DIRECTOR INDEPENDENCE/FINANCIAL EXPERTS

        The Company's Board of Directors has conducted a review regarding the "independence" of each of its members under the standards of Rule 5605(a)(2) of the Nasdaq Stock Market, Inc. ("NASDAQ") listing standards. The Board has determined that seven of its eleven continuing members, all of whom are non-employee directors, satisfy the NASDAQ's "independence" requirements. These independent directors are: Iris S. Chan, Peggy Cherng, Rudolph I. Estrada, Paul H. Irving, Andrew S. Kane, John Lee, Herman Y. Li, Jack C. Liu and Keith W. Renken. Accordingly, a majority of the Board of Directors, and each member of its Audit, Compensation, and Nominating/Corporate Governance Committees, satisfy the independence requirements of the NASDAQ. The Board does not have a policy regarding the separation of the roles of Chief Executive Officer and Chairman of the Board as the Board believes it is in the best interests of the Company to make that determination based on the position and direction of the Company and the membership composition of the Board. The Board has determined that having the Company's Chief Executive Officer serve as Chairman is in the best interest of the Company's shareholders at this time. This structure makes the best use of the Chief Executive Officer's extensive knowledge of the Company and its industry, as well as fostering greater communication between the Company's management and the Board.

        In addition, the Board of Directors has conducted a review regarding the qualifications of each member of the Audit Committee under the standards of Rule 5605(a)(2)(A) of the NASDAQ listing standards and Section 10A(m) of the Exchange Act and determined that all members meet these standards.

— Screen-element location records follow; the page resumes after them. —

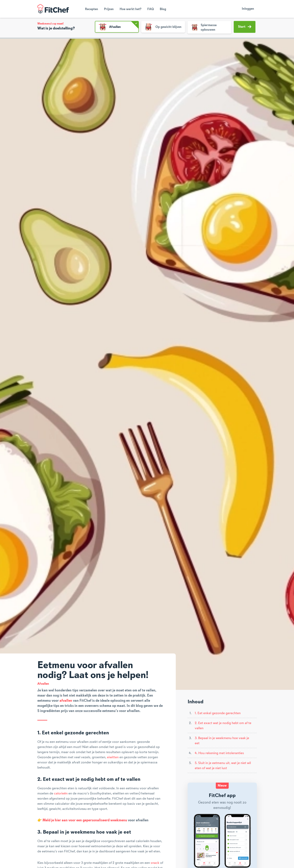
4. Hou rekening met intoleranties (219, 753)
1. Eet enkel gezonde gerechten (218, 713)
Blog (163, 9)
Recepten (91, 9)
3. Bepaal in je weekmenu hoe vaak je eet (222, 741)
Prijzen (109, 9)
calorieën (61, 793)
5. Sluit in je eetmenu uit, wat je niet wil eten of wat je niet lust (223, 766)
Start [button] (244, 27)
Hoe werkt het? (130, 9)
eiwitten (113, 757)
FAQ (151, 9)
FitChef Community (53, 9)
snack (155, 863)
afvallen (66, 701)
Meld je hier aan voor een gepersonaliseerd (76, 820)
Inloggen (248, 9)
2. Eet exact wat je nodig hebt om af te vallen (223, 725)
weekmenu (119, 820)
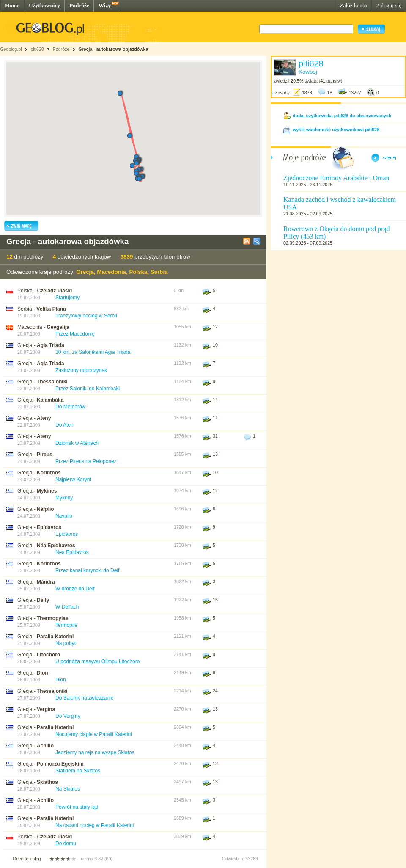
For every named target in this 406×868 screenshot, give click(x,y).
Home (12, 5)
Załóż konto (353, 5)
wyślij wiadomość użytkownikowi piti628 (336, 130)
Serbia (159, 272)
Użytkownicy (44, 5)
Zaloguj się (389, 5)
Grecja (85, 272)
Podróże (79, 5)
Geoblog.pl (11, 49)
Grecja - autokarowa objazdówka (113, 49)
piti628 (37, 49)
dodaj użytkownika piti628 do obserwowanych (342, 116)
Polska (138, 272)
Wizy (104, 5)
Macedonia (111, 272)
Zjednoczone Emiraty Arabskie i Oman (336, 178)
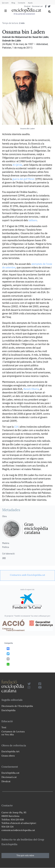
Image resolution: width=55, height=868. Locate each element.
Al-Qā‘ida (17, 165)
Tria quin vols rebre (25, 856)
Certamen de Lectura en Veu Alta (13, 733)
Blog (13, 3)
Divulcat (27, 6)
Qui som (5, 3)
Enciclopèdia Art (10, 751)
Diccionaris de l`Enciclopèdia (17, 706)
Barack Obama (31, 389)
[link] (28, 575)
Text (4, 727)
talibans (33, 220)
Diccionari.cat (37, 6)
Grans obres (8, 755)
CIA (16, 427)
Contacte (21, 3)
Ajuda (30, 3)
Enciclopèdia (8, 710)
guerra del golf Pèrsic (23, 179)
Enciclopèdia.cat (10, 773)
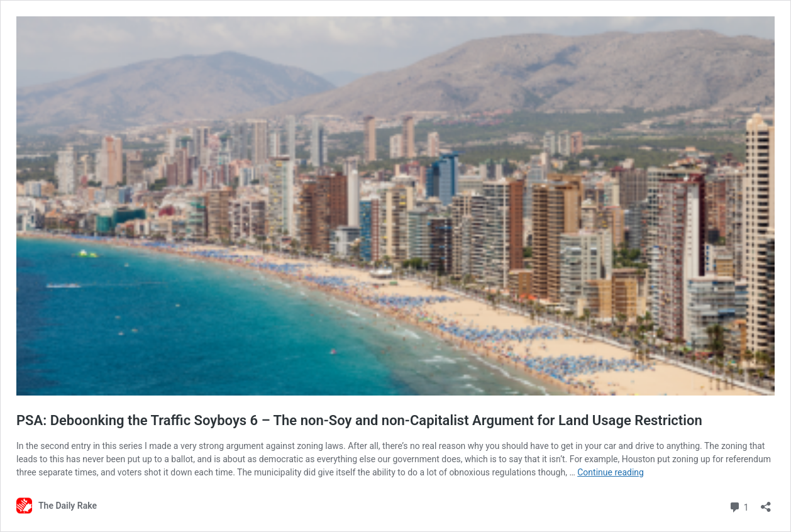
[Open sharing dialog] (766, 502)
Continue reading (611, 472)
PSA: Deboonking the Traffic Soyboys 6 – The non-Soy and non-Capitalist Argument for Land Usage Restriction (359, 420)
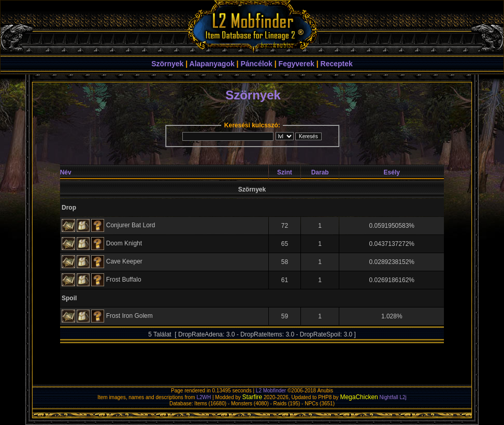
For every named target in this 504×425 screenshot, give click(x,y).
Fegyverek (296, 64)
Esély (392, 172)
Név (66, 172)
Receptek (337, 64)
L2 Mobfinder (271, 390)
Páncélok (256, 64)
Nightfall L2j (393, 397)
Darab (320, 172)
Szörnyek (167, 64)
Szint (284, 172)
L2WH (204, 397)
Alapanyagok (212, 64)
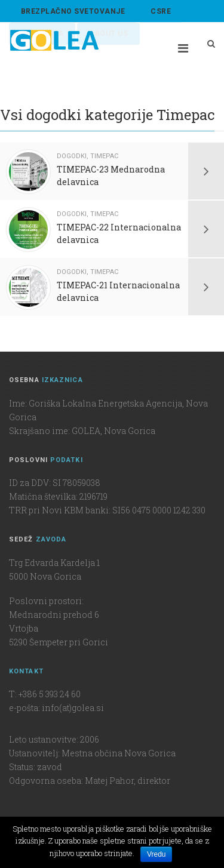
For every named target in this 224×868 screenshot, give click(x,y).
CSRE (161, 11)
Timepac (104, 156)
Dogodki (72, 156)
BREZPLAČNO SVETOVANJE (73, 11)
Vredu (157, 854)
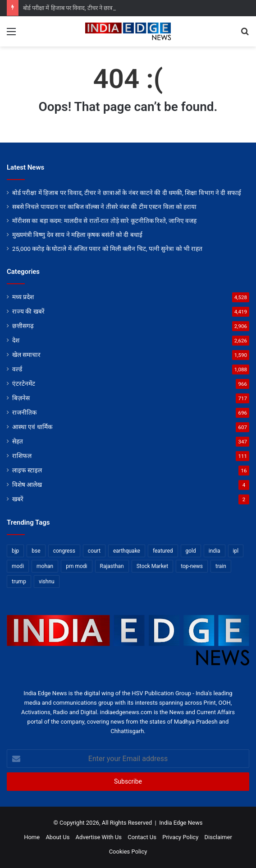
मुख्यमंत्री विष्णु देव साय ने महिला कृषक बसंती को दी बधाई (77, 235)
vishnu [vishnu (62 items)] (46, 582)
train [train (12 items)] (221, 566)
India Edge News (181, 822)
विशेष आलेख (27, 485)
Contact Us (142, 837)
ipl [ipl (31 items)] (236, 551)
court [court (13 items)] (94, 551)
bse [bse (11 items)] (36, 551)
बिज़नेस (21, 398)
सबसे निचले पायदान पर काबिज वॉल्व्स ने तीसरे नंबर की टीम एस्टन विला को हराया (104, 207)
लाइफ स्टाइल (27, 470)
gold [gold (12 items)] (191, 551)
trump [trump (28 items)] (19, 582)
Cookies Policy (128, 851)
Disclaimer (218, 837)
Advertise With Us (99, 837)
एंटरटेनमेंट (23, 383)
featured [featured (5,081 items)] (163, 551)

        The Company's Board of Directors has also conducted a review regarding whether any members of the Audit Committee meet the criteria to be considered a "financial expert" as that term is defined by the SEC. Based on its review, the Board determined that all members of the Audit Committee, Andrew S. Kane, John Lee, Keith W. Renken, and Herman Y. Li, its chairman, qualify as "financial experts" by reason of their prior job experience.


COMMITTEES OF THE BOARD OF DIRECTORS

        The business of the Company's Board of Directors is conducted through its meetings, as well as through meetings of its committees. Set forth below is a description of the committees of the Board.

Audit Committee

        The Audit Committee reviews and reports to the Board on various auditing and accounting matters. The Audit Committee also engages the independent public accountants, reviews the scope and results of the procedures for internal auditing, reviews the Company's financial statements, reviews the independence of the Company's independent auditors, and approves all auditing and non-auditing services performed by its independent auditors. The Audit Committee currently consists of Andrew S. Kane, John Lee, Keith W. Renken, and Herman Y. Li as chairman. All members of the Audit Committee have been determined by the Board to be independent under the standards of Rule 5605(a)(2) of the NASDAQ listing standards. The Bank also has an Audit Committee, which

11



consists of the same directors who comprise the Company's Audit Committee and which generally meets jointly with the Company's Audit Committee. The charter of the Company's Audit Committee is available through the Company's website at www.eastwestbank.com by clicking on Investor Relations and then Governance Documents.

Compensation Committee

        The Compensation Committee establishes executive compensation policies as well as the actual compensation of the Chief Executive Officer. The Compensation Committee currently consists of Peggy Cherng, Keith W. Renken, and Jack C. Liu as chairman. All members of the Compensation Committee have been determined by the Board to be independent under the standards of Rule 5605(a)(2) of the NASDAQ listing standards. The Bank also has a Compensation Committee, which consists of the same directors who comprise the Company's Compensation Committee and which generally meet jointly with the Company's Compensation Committee. The charter of the Compensation Committee is available through the Company's website at www.eastwestbank.com by clicking on Investor Relations and then Governance Documents.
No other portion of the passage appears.